Interpretation: There is a principal buffer per CPU
1) Impact on Business
We have a number of assumptions that we would like to verify about DTrace.
2) What is the OS version and the kernel patch level of the system?
SunOS nlvdhe321 5.10 Generic_141444-09 sun4v sparc SUNW,T5240
3) What is the Firmware level of the system?
SP firmware 3.0.10.2.b
SP firmware build number: 56134
SP firmware date: Tue May 25 13:02:56 PDT 2010
SP filesystem version: 0.1.22
**********
Thanks
<oracle.jpg>
Scott Shurr| Solaris and Network Domain, Global Systems Support
Phone: 781-442-1352
Oracle Global Customer Services
Log, update, and monitor your Service Request online using My Oracle
Support <http://www.oracle.com/us/support/044752.html>
_______________________________________________
dtrace-discuss mailing list

Jim Mauro

2011-07-11 15:36:17 UTC

Permalink

Your customer is wrong. There is no way for DTrace (or any other piece of software)
to guarantee sufficient buffer space all the time, every time.

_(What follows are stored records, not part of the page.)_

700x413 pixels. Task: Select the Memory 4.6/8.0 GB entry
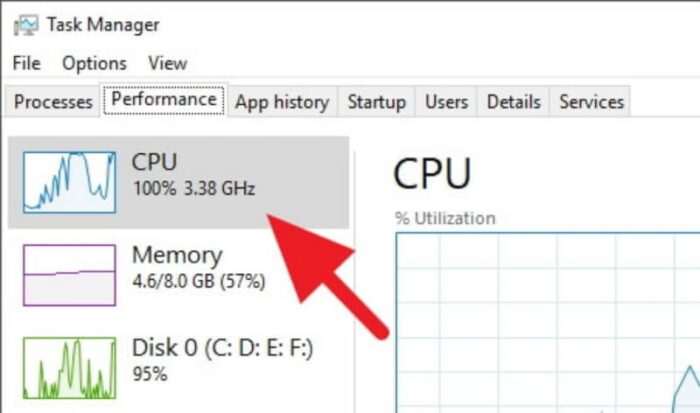(179, 275)
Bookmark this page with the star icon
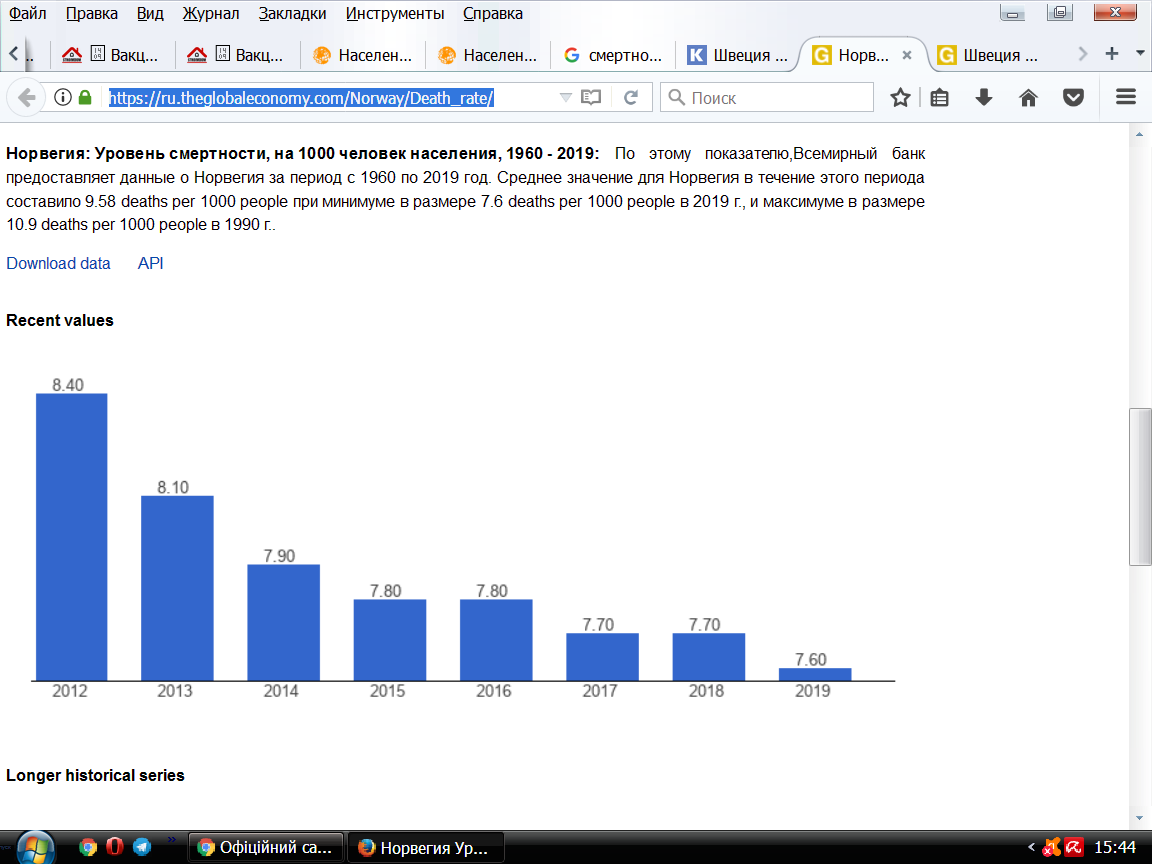 (x=900, y=98)
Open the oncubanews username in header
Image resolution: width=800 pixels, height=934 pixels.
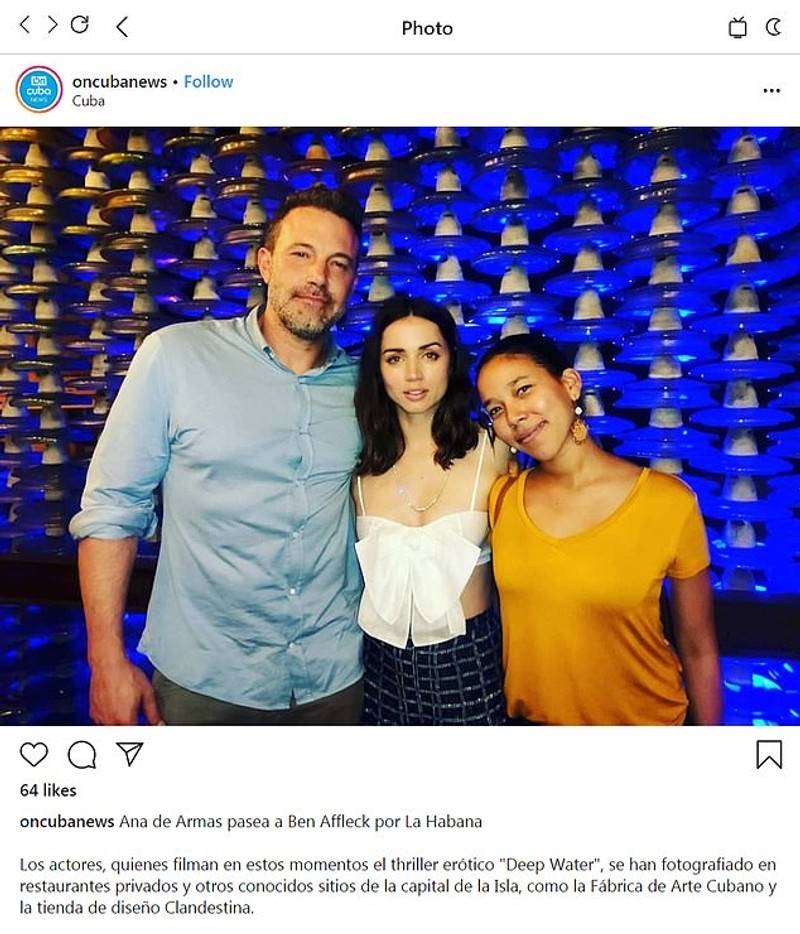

You/we can not make any guarantees to the customer that a given DTrace script
will never run out of space for dynamic variables (thread-local variables,
associative array variables). There are things that can be done to minimize
the possibility of dynamic variable drops;
1. Clear unused dynamic variables in the D by assigning a value of zero.
2. Increase the space allocated for dynamic variables. Default is 1MB.
#pragma D option dynvarsize=2m

Send you customer a link to the slides posted previously.
Buy your customer a copy of "DTrace: Dynamic Tracing in Oracle Soiaris,
Mac OS X, and FreeBSD". Actually, but them two copies.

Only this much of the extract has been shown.